To my dearest friends


To my dearest friends,

I don’t know if I’ve ever been completely honest about the way I have settled into my own skin over the years. For a long time I was lost; I felt like I was a soul inside a body that wasn’t mine. No part of me wanted to claim this body I was in. This wasn’t exclusive to my appearance, it was mainly embedded in the way I carried myself, my confidence and who I wanted to be.

It wasn’t until I watched the Euphoria episode “Fuck Anyone Who’s Not a Sea Blob” that I had a sudden realisation that I am built up of all the people around me. In the episode Jules talks about how in her experience as a trans woman, and specifically about how she felt she was constructing her femininity around what she saw other girls do. Whilst I can’t relate to Jules specific experience, the way she talked about how we might be influenced by the people around us really hit me. It was then that I noticed I was built up of the best parts of all of you, and gratitude isn’t a big enough word for how I feel.

Let’s put aesthetics aside because bar the few clothes I might see on you guys that I suddenly want, I never felt that I had to change much about the way I looked. There must be something in the fact that before I buy something I always send screenshots for approval… But that’s something else entirely.
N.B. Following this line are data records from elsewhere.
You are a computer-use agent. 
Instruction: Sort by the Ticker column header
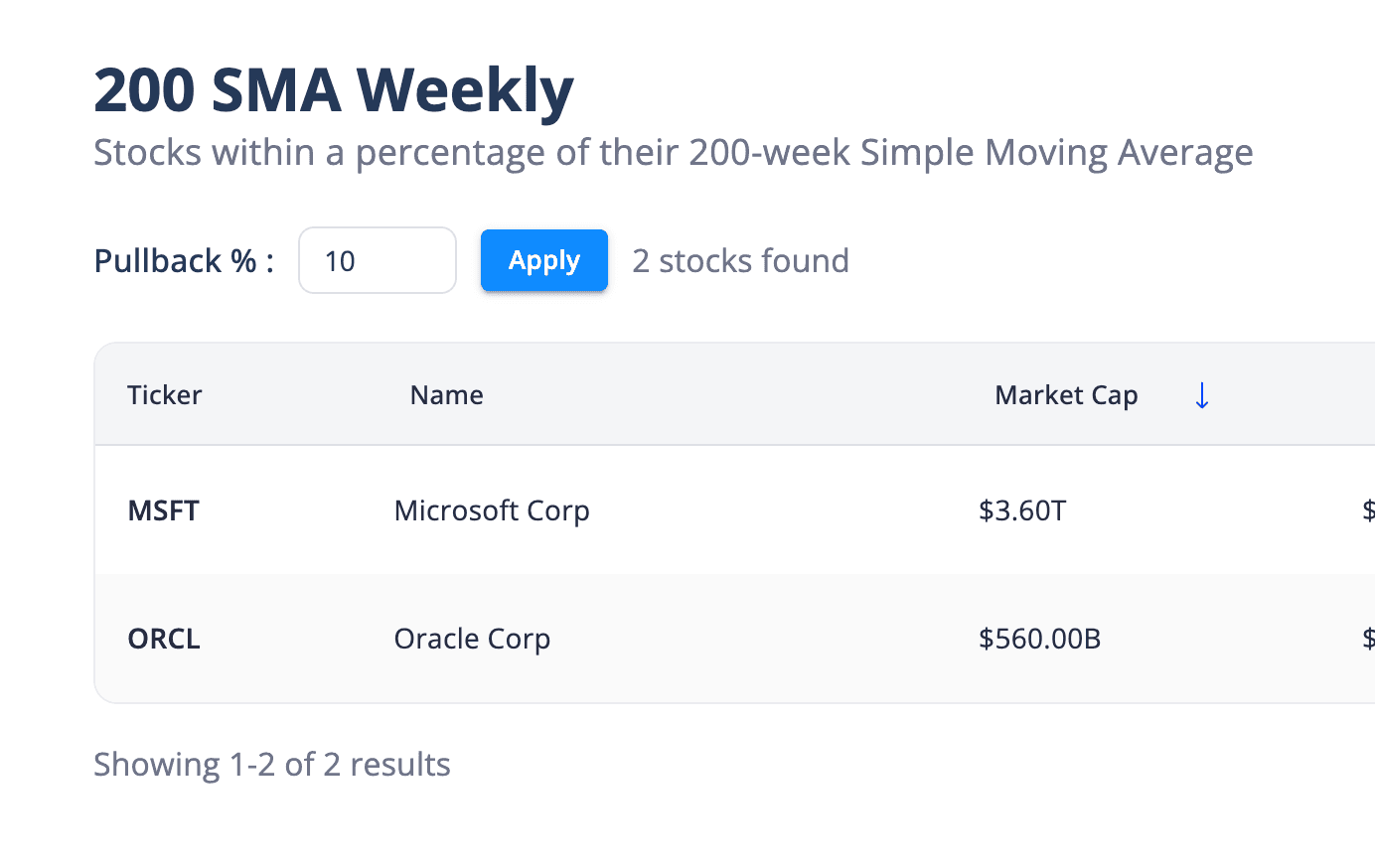click(164, 394)
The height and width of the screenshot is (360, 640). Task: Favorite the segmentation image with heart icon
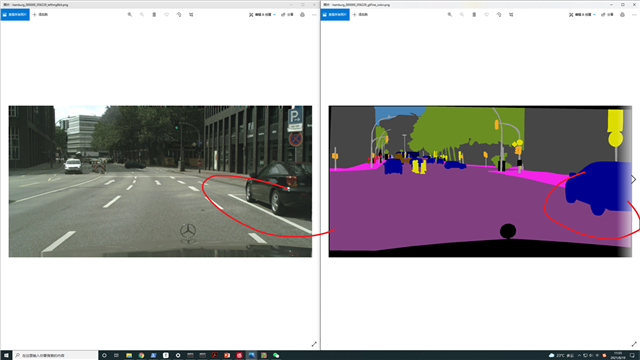pos(487,15)
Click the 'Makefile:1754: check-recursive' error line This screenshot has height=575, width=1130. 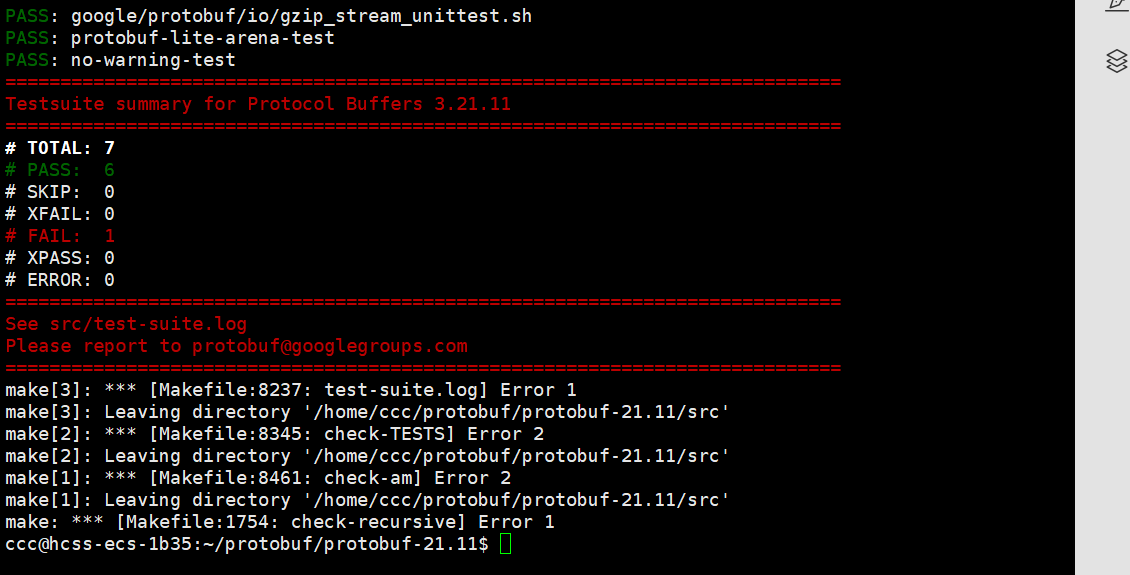point(280,522)
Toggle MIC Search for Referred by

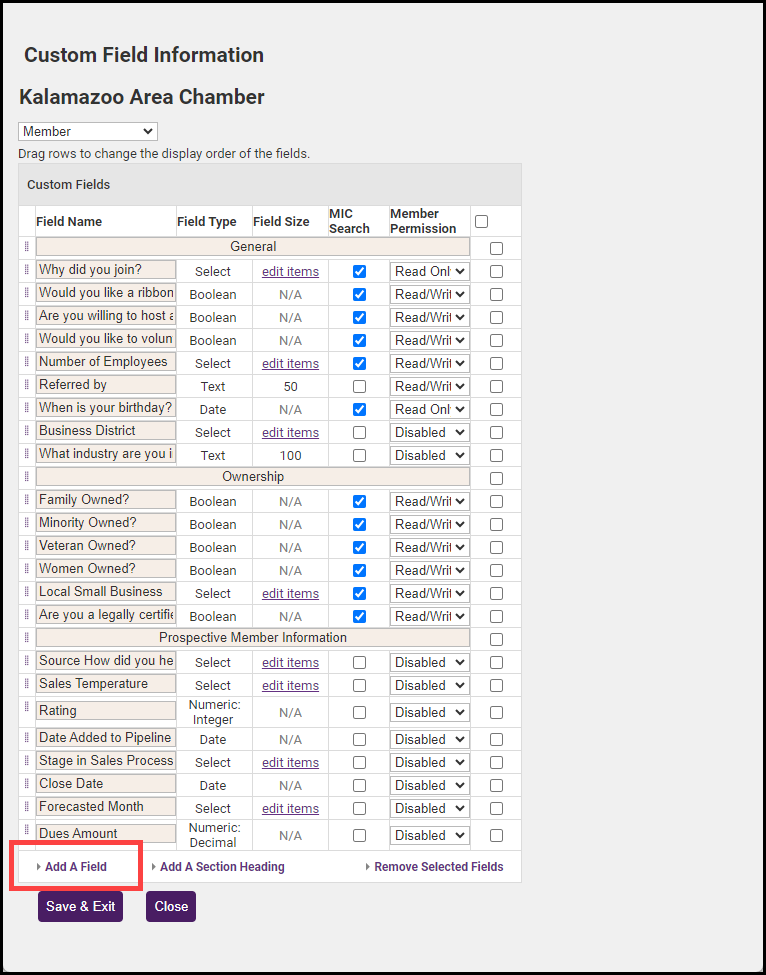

When it came to confidence, I lacked. In school, with my two closest friends, I always felt I was the quieter one in the group. The one who didn’t speak to many people, wasn’t liked by many people, but it did help me observe. I observed how you both kept smiles on your faces, and weren’t worried about what other people thought. You were open, welcoming, friendly. You weren’t afraid to spark conversation because why should you be? You guys didn’t even have to try. That’s probably why I managed to make more friends in university. Why I managed to navigate myself through my year abroad knowing absolutely nobody but coming out of it with friends that will be dear to me for life. You guys weren’t afraid to check me when I was acting out either. When I got caught up in a crush and neglected you guys, you reminded me how important friendship was and I’ll never let a ‘love’ interest get between us again because of that. The thought of it makes me sick.

Whether we’ve been friends for 11 years or 1,  you have all taught me to respect myself more. It could be from coming to you with my issues or being told about your own, I have learnt the value of my self-hood. Because of you all, I will never:

  1. Let someone disrespect me

  2. Doubt myself for feeling upset or wronged

  3. Overcompensate or feel the need to prove myself to someone

The way you guys carry yourself in relationships, friendships, with family or with colleagues etc. has taught me so much about what should be let slide and what shouldn’t. If I didn’t have you guys, I would be 10 steps behind in these lessons-- constantly settling, constantly getting hurt and allowing myself to be belittled. The way you take things in your stride or stand up for yourselves is buried deep into my essence of being. You remind me that I don’t always need to know what to do, or what to say, as long as I know who I am.

Importantly, you remind me that although it’s a cliche, it really is okay to not be okay. It really is fine to feel down, to feel confused and to feel displaced. All that matters is that I keep going, and the strength that I have comes from you.